TASK DETAILS
Gather each line of the entries below that includes "screenshot".
====== SUPPLIED MATERIAL ======
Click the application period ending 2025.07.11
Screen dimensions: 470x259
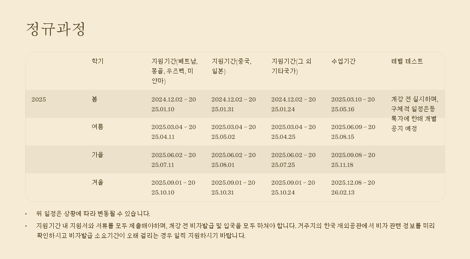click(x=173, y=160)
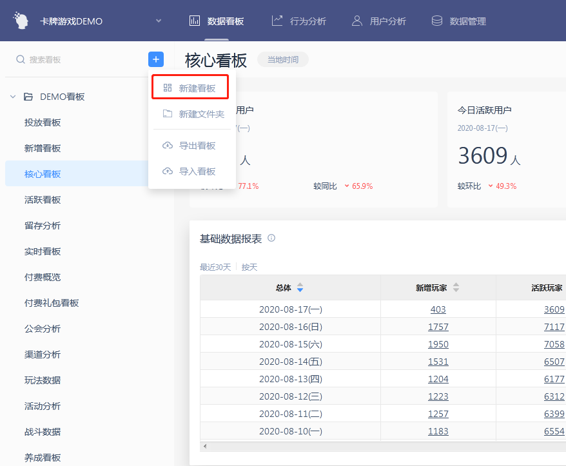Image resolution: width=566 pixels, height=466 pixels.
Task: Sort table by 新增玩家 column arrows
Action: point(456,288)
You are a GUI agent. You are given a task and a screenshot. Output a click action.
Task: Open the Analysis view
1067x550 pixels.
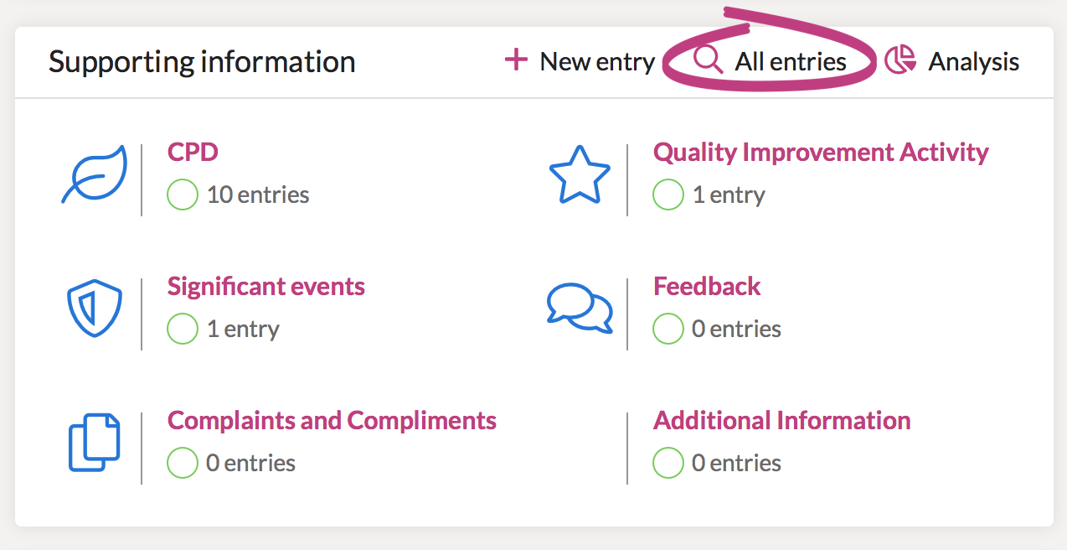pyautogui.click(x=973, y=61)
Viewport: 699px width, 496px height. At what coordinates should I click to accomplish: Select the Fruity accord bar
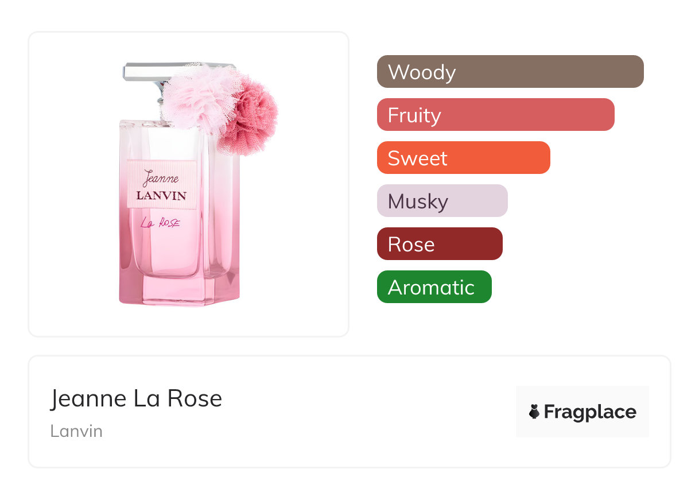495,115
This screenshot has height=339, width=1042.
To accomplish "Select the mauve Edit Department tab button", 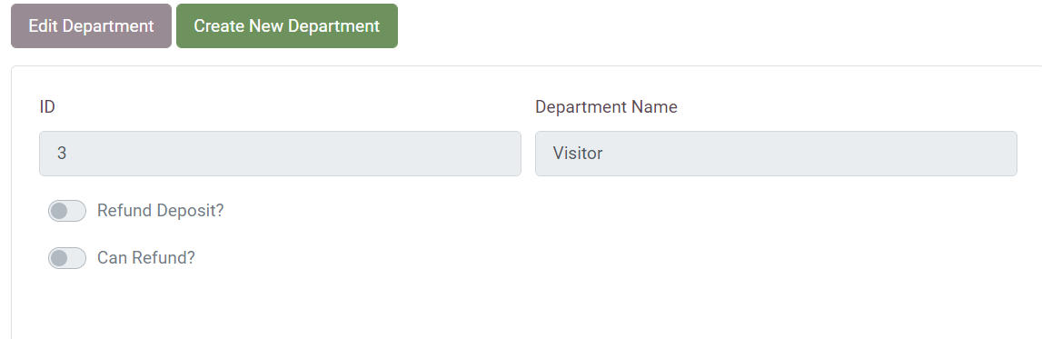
======
COMPLETED TASK
You are a GUI agent. You are given a task and a screenshot. Output a click action.
This screenshot has height=339, width=1042.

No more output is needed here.